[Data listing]
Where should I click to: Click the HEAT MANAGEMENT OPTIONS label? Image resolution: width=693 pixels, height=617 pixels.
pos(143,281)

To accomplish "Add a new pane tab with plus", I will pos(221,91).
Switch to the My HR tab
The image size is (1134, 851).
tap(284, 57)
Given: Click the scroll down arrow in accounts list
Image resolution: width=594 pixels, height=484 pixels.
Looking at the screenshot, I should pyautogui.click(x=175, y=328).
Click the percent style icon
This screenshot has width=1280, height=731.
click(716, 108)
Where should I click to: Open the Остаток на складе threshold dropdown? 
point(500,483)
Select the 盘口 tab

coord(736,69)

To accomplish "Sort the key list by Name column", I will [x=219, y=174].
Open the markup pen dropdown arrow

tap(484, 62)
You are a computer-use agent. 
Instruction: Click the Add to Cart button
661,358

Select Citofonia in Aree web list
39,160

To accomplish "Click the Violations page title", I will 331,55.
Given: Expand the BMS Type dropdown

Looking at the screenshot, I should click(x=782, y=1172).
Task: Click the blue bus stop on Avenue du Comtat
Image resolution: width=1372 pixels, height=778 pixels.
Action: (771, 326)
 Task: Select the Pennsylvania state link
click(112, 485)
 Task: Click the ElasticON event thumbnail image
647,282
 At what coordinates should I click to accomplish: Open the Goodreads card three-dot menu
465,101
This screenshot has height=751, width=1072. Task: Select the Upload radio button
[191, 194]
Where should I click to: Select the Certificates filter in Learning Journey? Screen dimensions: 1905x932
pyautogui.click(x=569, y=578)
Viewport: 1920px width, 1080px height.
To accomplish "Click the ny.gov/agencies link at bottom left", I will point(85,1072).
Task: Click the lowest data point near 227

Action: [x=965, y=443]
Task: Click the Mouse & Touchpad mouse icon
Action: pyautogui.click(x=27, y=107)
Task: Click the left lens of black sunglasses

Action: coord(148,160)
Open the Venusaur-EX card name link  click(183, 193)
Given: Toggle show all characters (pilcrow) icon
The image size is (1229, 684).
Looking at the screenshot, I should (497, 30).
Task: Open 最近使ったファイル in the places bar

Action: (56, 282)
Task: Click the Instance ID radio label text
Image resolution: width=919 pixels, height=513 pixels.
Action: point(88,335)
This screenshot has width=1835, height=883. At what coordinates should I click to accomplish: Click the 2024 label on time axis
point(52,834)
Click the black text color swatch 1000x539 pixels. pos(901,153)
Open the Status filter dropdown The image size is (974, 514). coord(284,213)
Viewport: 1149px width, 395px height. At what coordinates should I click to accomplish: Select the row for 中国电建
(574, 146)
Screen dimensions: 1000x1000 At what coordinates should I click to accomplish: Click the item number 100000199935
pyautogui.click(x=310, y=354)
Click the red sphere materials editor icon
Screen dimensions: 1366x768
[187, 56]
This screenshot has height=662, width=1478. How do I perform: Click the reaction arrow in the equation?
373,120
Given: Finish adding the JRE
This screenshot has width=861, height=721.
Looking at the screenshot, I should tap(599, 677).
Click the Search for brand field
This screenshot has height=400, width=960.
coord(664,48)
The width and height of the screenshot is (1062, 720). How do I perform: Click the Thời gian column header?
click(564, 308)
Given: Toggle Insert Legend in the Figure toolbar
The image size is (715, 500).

■ Challenge:
Write out, word for word, the part of the data that opens with the line containing "This screenshot has height=662, width=1478." and continues through the end of the data.

■ Answer to this task:
This screenshot has height=662, width=1478. How do I perform: Click the reaction arrow in the equation?
373,120
Given: Finish adding the JRE
This screenshot has width=861, height=721.
Looking at the screenshot, I should tap(599, 677).
Click the Search for brand field
This screenshot has height=400, width=960.
coord(664,48)
The width and height of the screenshot is (1062, 720). How do I perform: Click the Thời gian column header?
click(564, 308)
Given: Toggle Insert Legend in the Figure toolbar
The image size is (715, 500).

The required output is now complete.